日本の歳入に占める社会保障費・国債費の推移

 

 重要なのは赤字の部分。公債金を除く歳入に占める「社会保障+国債費」の割合です。約88%もあります。

 

 つまり、すでに現在において日本政府は、社会保障費と国債費を支払っただけで残る「税収+α」は12%しか残らないのです。

 

 さらに悪いことに、今後社会保障費も国債費も増加する運命にあります。

 

 社会保障費は今後の高齢化で上昇は必至、さらに国債費も現在の日銀の金融緩和がストップするなどして長期金利が上昇すれば、突然急増する可能性があります。

 

 2017年1月、財務省は2020年度に「金利が1%上昇すると利払い費などを含めた2020年度の国債費が3.6兆円増、2%上昇すると7.3兆円増となるとの試算」を発表しています。
【2017/01/25 日本経済新聞】金利1%上昇で20年度の国債費3.6兆円増 財務省試算

 

 金利が2%上昇すると、国債費は「23.3兆円+7.3兆円=30.6兆円」になります。

 

 この数字を使って公債金を除く歳入に占める「社会保障+国債費」の割合を計算すると、「99.38%」になります。

 

 つまり、今後社会保障費をいくら厚労省が国民を敵に回して削減努力を続けても、金利が2%上昇するだけで税収は「社会保障費+国債費」でスッカラカンになってしまうのです!

 

 現在、日米の長期金利差は2.84%程度あります。
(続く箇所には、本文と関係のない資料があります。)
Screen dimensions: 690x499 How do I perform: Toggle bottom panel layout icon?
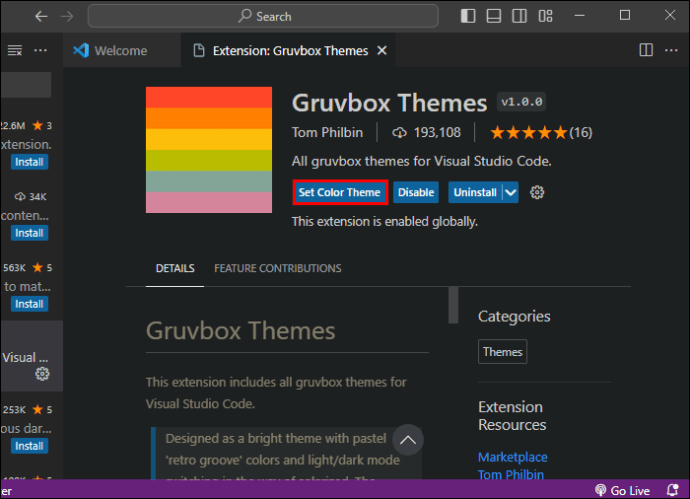[493, 16]
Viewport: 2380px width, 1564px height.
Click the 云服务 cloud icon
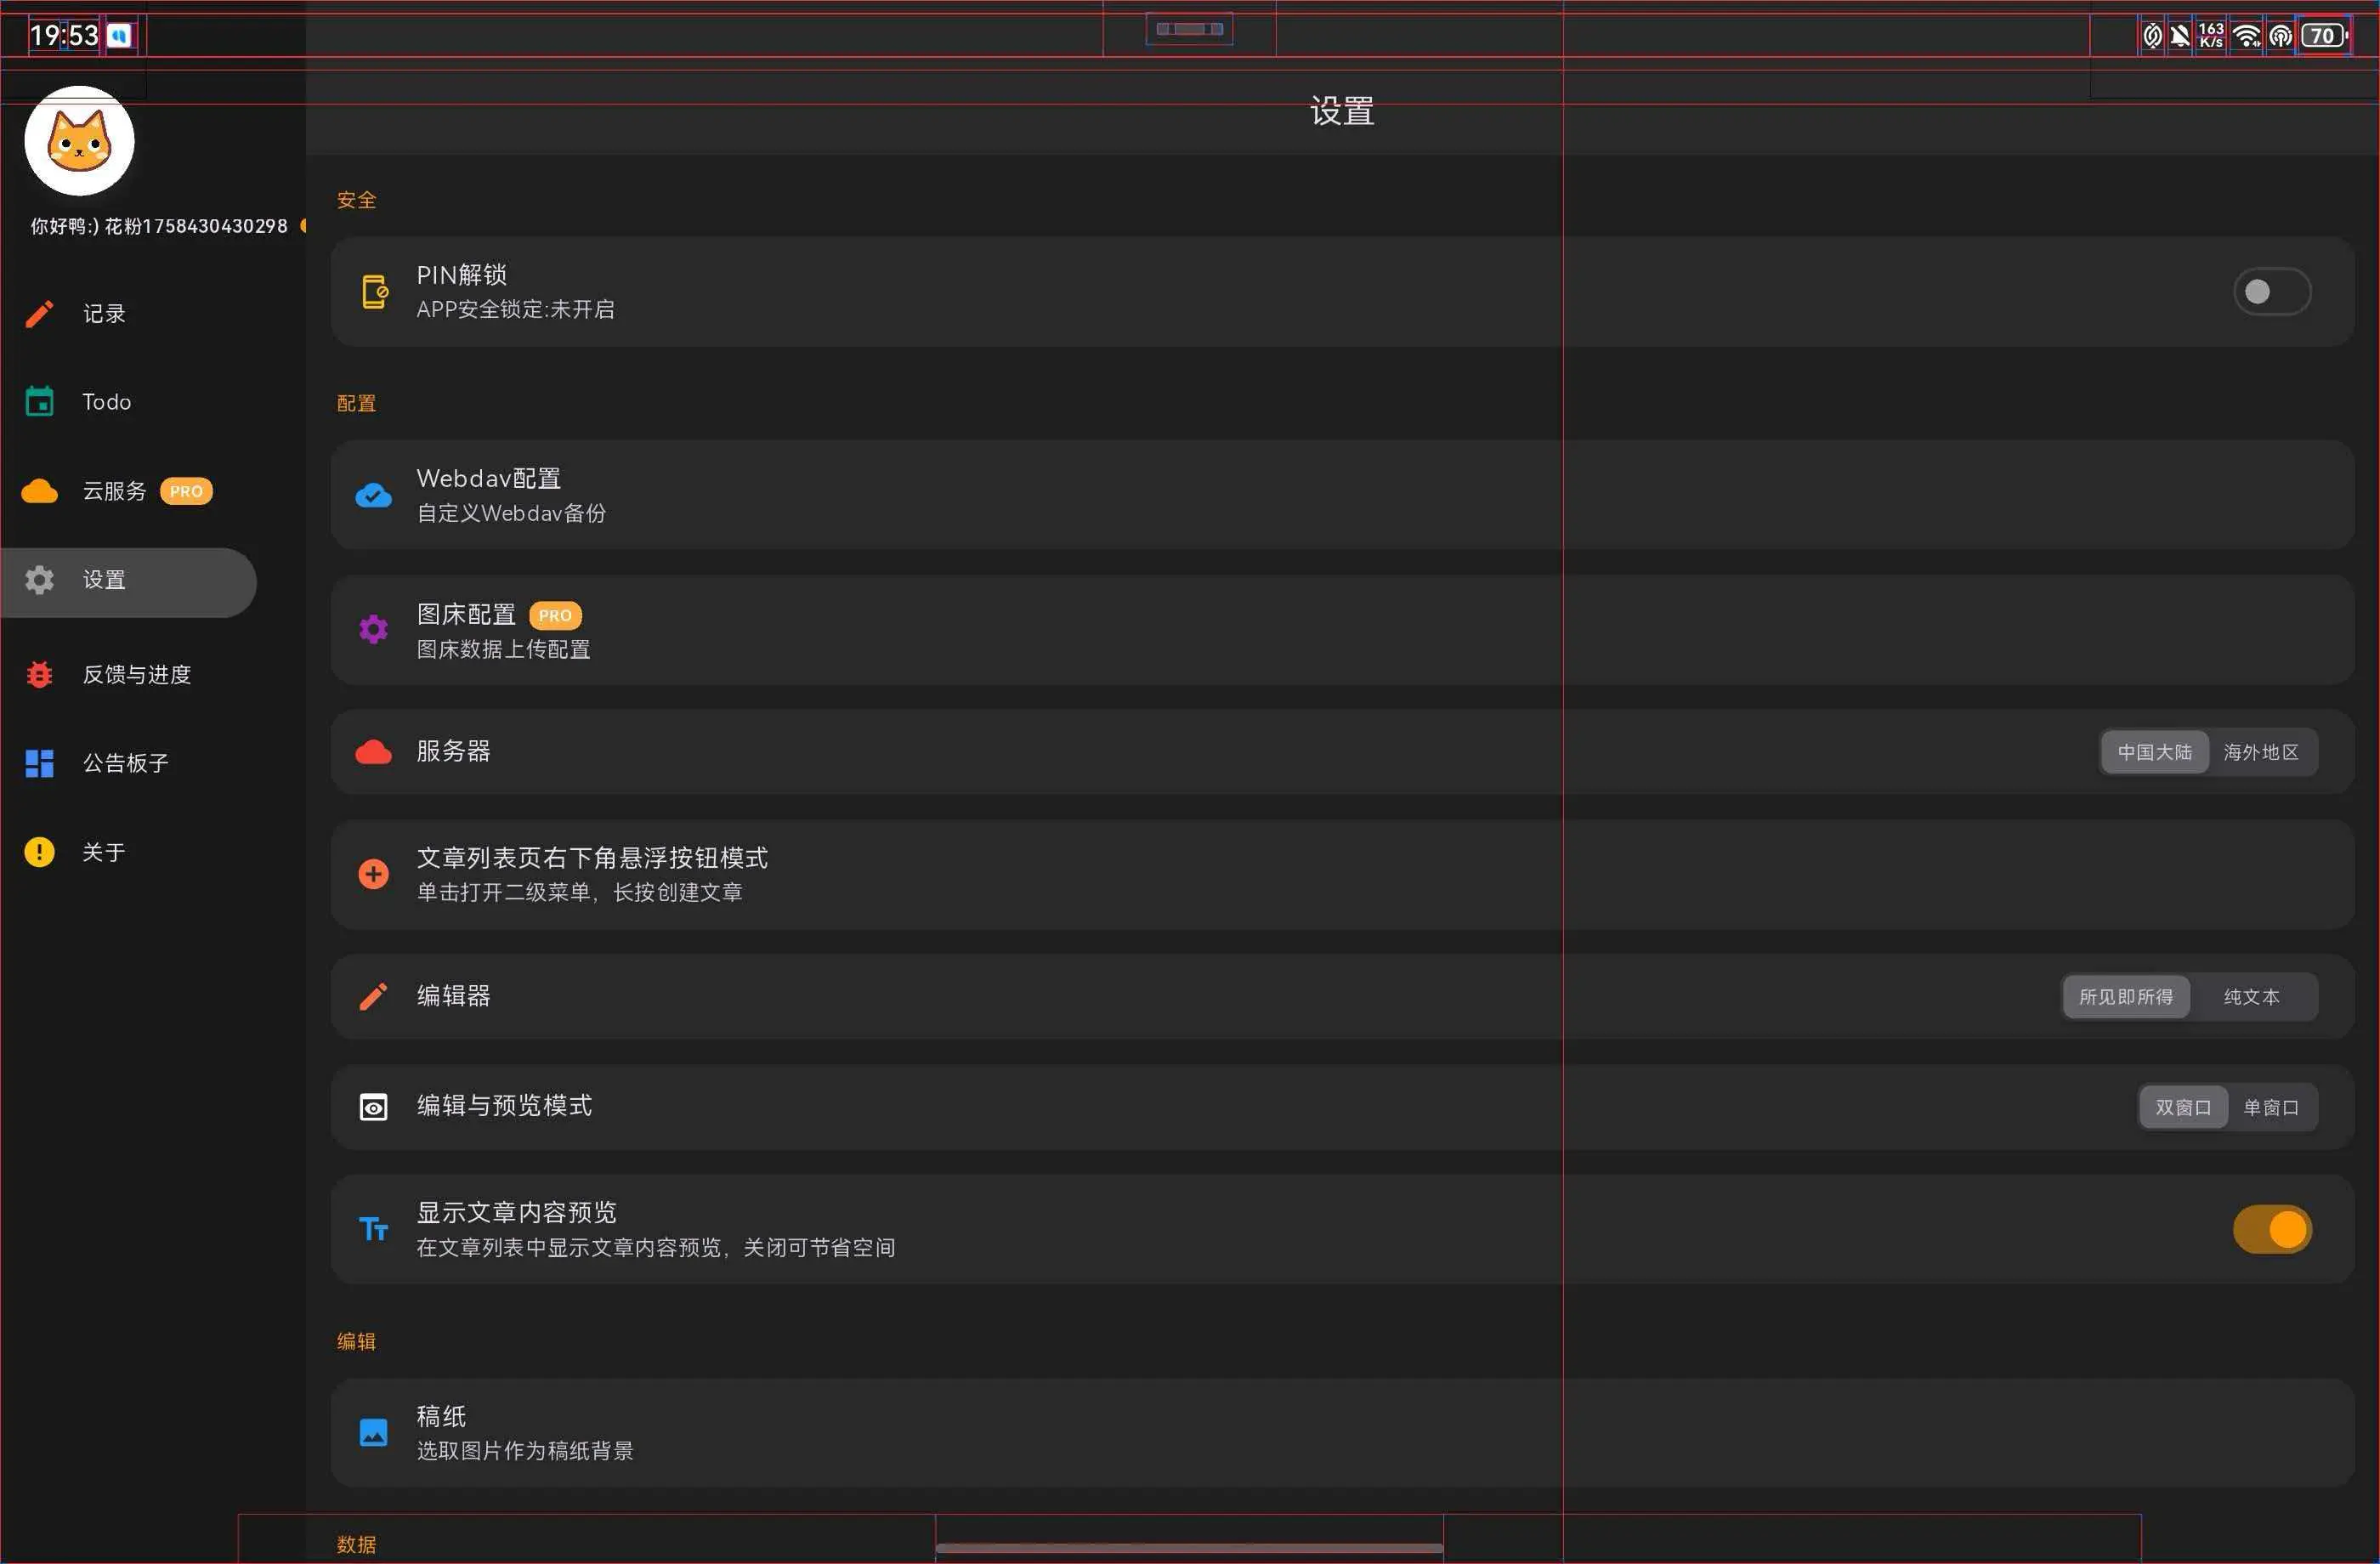[39, 491]
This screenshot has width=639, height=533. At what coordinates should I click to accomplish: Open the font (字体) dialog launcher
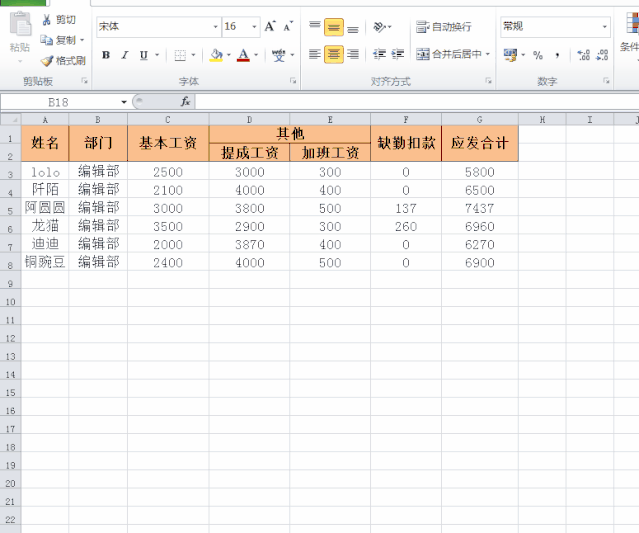pyautogui.click(x=293, y=80)
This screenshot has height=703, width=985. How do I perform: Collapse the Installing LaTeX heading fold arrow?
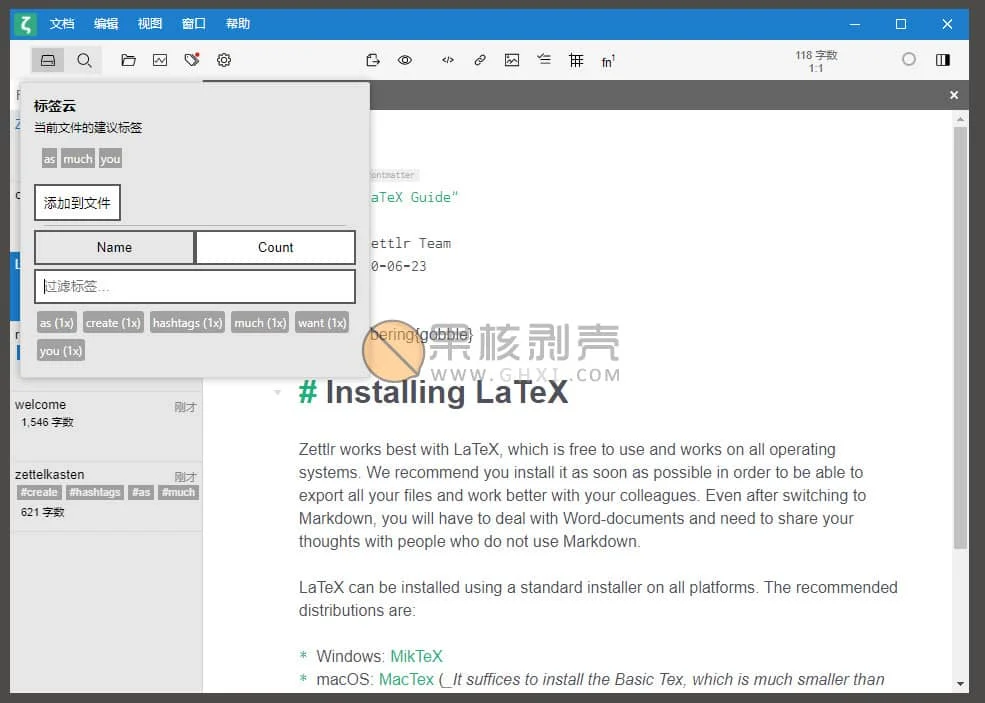coord(278,393)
もし日本の長期金利が米国と同じ水準まで上昇すれば、国債費は10兆円を超えそうです。

 

 そうなると、公債金を除く歳入に占める「社会保障+国債費」の割合は103.6%ほどになります。「社会保障+国債費」を支払うために、借金しないと支払えなくなるわけです。

 

 日本財政は、もうすでに、2018年6月26日現在において「政府債務残高の減少が100%不可能になり、いつ日本円・日本国債の信用が崩壊してもおかしくないブラックホール」にいつ吸い込まれてもおかしくないのです。

 

 

  • 日銀が金融緩和をやめるなどして金利上昇→「ある日突然」ブラックホールに吸い込まれる
  • 社会保障費の長期的上昇で、底なし沼に沈んでいくようにゆっくりと、しかし確実にブラックホールに吸い込まれる

 

 上のシナリオのいずれかが、2020年代の日本で進行することになるでしょう。

 

 日本政府や日銀はブラックホールに吸い込まれることから何とかもがき、足掻こうとするかもしれません。消費税増税?社会保障費のさらなる大幅カット?これまでの日銀量的金融緩和を超える強力な財政ファイナンスツールの導入?

 

 何が起こるのかはわかりませんが、平和ボケした日本国民が高度経済成長以降で一度も経験したことがないような恐怖、痛みを受けることは間違いないでしょう。

 

 それは2020年代にはやってくるでしょう。2020年代は、現在の日本と同じく当時世界第3位の経済大国であったドイツで、物価が1兆倍にまで上昇したあのハイパーインフレからちょうど100年という節目の年代です。

 

 いまは2018年6月末、2020年まであと1年と半年?

 

 平和ボケしてる時間は、もうあまりなさそうです。